>> BEGIN
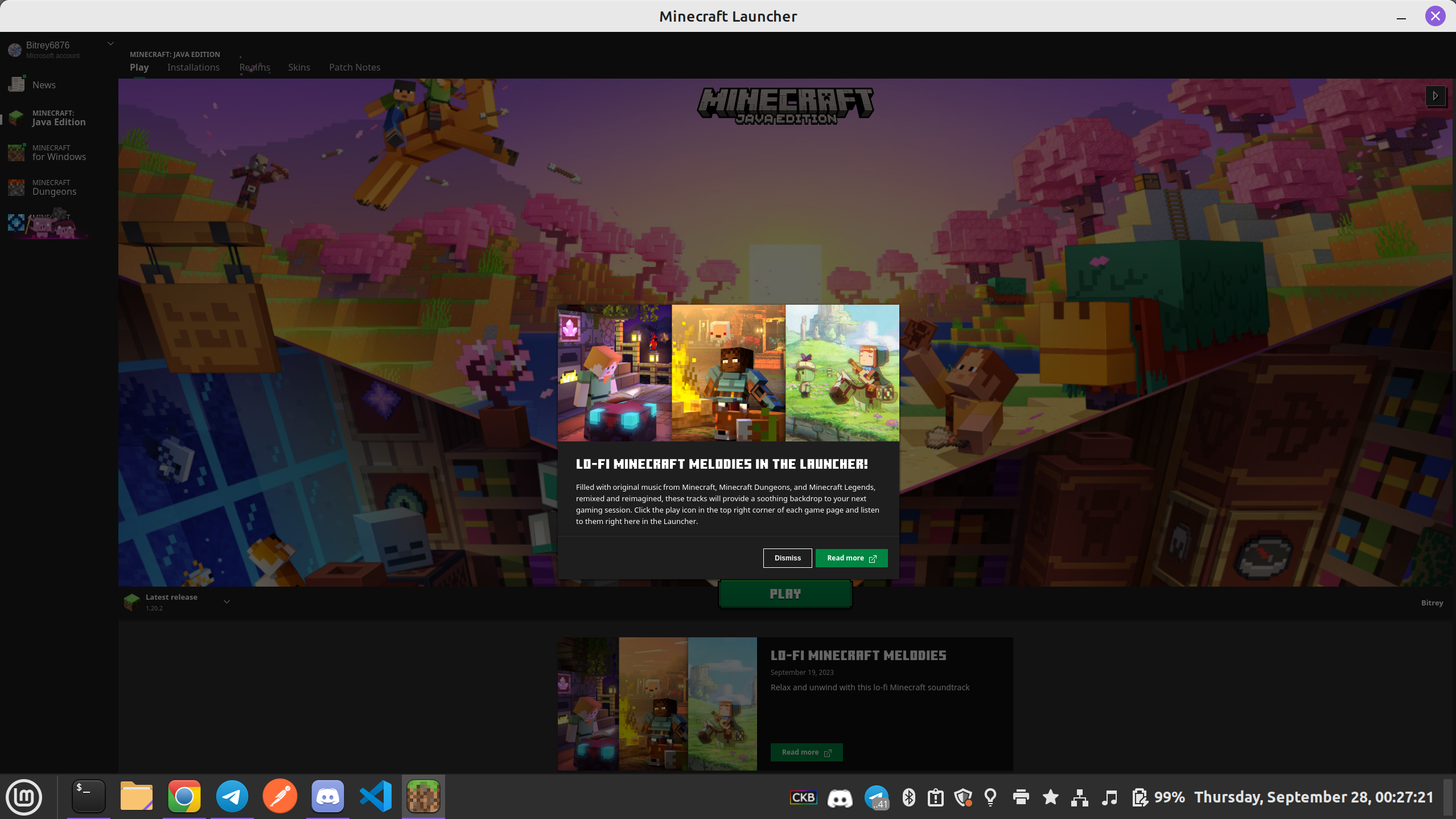
Task: Open Minecraft Legends sidebar icon
Action: point(17,223)
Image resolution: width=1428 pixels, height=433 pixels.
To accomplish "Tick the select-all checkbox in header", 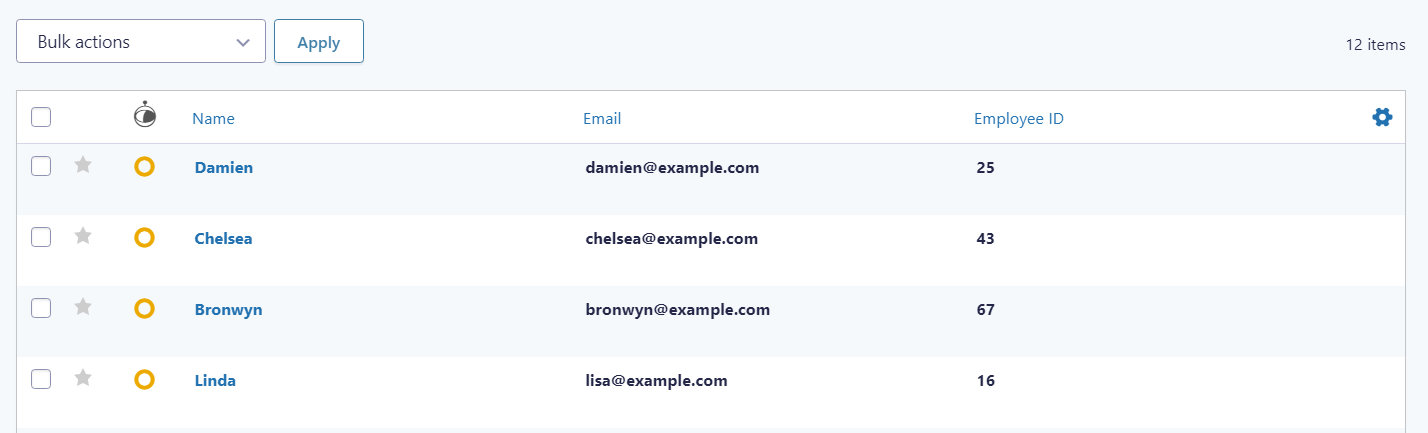I will point(41,118).
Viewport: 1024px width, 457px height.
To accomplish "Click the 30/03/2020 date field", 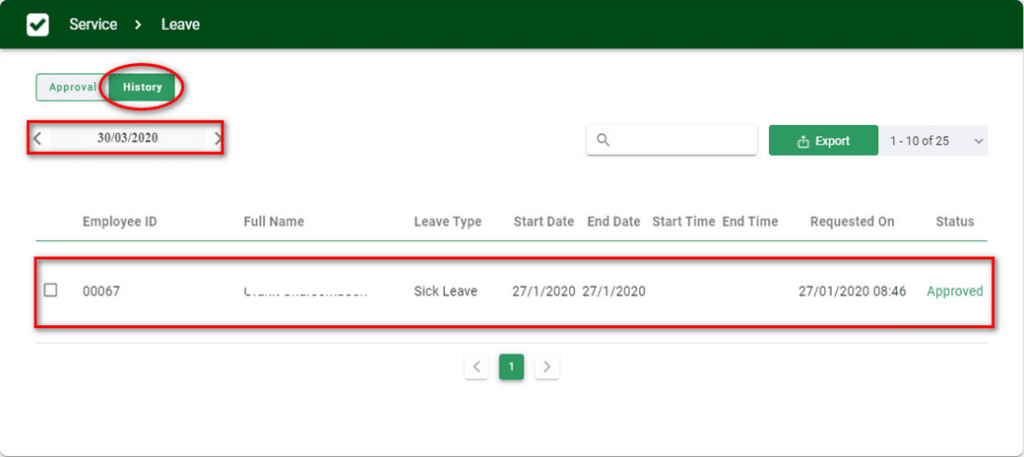I will 127,139.
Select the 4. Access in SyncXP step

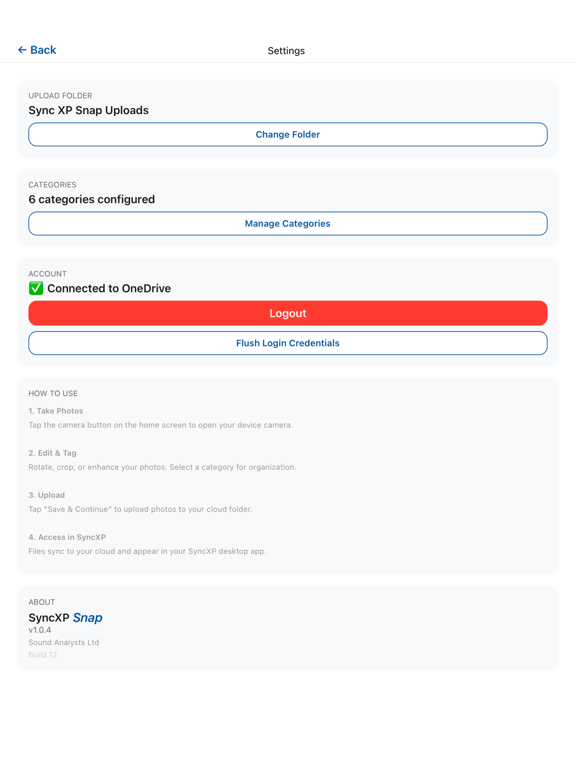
>> END
— What to produce —
Count the lines in the items above that contain the string "height", with case counting. Reply with the number only.

— The reply —
2